7.8. How to Investigate Unproved Checks

One of the most challenging aspects of formal verification is the analysis of failed proofs. If GNATprove fails to prove automatically that a run-time check or an assertion holds, there might be various reasons:

  • [CODE] The check or assertion does not hold, because the code is wrong.
  • [ASSERT] The assertion does not hold, because it is incorrect.
  • [SPEC] The check or assertion cannot be proved, because of some missing assertions about the behavior of the program.
  • [MODEL] The check or assertion is not proved because of current limitations in the model used by GNATprove.
  • [TIMEOUT] The check or assertion is not proved because the prover timeouts.
  • [PROVER] The check or assertion is not proved because the prover is not smart enough.

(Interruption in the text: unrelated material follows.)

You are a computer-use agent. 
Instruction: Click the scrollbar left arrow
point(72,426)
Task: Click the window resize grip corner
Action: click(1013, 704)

7.8.1. Investigating Incorrect Code or Assertion

The first step is to check whether the code is incorrect [CODE] or the assertion is incorrect [ASSERT], or both. Since run-time checks and assertions can be executed at run time, one way to increase confidence in the correction of the code and assertions is to test the program on representative inputs. The following GNAT switches can be used:

  • -gnato: enable run-time checking of intermediate overflows
  • -gnat-p: reenable run-time checking even if -gnatp was used to suppress all checks
  • -gnata: enable run-time checking of assertions

7.8.2. Investigating Unprovable Properties

The second step is to consider whether the property is provable [SPEC]. A check or assertion might be unprovable because a necessary annotation is missing:

  • the precondition of the enclosing subprogram might be too weak; or
  • the postcondition of a subprogram called might be too weak; or
  • a loop invariant for an enclosing loop might be too weak; or
  • a loop invariant for a loop before the check or assertion might be too weak.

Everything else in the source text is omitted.